Task directions
Check each line of the listing below for the string "computer", and give only how many lines hold it.

Records supplied
··········
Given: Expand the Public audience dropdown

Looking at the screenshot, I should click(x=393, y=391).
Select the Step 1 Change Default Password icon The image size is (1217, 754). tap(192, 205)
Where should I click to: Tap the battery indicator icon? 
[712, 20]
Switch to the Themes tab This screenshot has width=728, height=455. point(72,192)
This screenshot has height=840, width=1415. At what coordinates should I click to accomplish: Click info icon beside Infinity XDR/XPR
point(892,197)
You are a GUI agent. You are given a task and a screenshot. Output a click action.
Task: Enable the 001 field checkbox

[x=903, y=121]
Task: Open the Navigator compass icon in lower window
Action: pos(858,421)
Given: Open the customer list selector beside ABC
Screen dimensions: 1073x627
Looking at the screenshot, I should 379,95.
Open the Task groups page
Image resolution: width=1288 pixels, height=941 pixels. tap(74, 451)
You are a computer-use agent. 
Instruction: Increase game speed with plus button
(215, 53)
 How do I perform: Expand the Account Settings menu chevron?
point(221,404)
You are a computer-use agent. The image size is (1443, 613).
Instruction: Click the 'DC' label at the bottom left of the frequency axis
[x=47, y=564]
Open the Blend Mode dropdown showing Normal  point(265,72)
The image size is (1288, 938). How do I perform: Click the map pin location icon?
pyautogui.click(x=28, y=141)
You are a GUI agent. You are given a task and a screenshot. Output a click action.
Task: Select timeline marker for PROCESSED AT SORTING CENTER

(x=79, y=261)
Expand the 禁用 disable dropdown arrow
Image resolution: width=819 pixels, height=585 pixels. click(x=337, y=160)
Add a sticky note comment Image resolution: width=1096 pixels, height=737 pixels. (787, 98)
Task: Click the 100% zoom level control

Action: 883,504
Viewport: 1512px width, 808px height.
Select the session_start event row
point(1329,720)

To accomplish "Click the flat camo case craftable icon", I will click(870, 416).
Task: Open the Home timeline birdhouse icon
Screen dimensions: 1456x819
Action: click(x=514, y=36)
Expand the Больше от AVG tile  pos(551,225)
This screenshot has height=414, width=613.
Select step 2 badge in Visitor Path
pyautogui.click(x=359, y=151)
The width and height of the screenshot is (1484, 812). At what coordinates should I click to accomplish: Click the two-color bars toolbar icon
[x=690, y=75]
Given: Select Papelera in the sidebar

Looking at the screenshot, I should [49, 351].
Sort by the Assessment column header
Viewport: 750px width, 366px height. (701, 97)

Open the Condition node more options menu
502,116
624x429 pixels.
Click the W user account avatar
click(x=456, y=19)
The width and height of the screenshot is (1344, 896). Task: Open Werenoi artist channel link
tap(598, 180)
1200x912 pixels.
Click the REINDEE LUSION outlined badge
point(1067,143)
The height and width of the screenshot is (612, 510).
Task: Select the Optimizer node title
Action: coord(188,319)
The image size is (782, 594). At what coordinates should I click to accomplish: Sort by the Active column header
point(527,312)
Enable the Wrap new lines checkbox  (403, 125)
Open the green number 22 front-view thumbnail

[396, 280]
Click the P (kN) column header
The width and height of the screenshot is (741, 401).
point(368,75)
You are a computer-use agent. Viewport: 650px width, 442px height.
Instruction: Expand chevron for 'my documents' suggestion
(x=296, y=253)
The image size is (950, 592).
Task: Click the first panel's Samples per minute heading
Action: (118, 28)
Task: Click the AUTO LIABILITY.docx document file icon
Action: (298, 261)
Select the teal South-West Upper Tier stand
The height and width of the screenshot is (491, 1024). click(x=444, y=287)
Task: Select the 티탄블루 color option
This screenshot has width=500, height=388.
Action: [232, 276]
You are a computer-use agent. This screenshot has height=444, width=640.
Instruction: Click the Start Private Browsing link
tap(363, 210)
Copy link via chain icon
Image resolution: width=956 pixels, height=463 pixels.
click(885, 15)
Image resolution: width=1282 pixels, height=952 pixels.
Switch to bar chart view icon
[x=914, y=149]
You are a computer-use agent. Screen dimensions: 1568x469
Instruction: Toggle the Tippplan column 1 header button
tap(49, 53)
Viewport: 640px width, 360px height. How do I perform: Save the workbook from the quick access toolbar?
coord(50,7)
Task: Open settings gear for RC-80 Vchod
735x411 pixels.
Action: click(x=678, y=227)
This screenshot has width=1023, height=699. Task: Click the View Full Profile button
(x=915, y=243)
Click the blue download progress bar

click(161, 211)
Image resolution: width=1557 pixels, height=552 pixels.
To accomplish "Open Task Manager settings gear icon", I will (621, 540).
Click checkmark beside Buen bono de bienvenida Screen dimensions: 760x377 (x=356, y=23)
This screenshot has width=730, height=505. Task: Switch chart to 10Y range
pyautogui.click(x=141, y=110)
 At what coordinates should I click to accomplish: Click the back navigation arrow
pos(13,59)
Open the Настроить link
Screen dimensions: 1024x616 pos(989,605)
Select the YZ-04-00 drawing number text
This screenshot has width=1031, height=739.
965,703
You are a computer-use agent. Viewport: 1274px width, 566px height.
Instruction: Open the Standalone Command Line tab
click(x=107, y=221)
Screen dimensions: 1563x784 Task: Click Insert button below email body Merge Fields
··········
Result below
6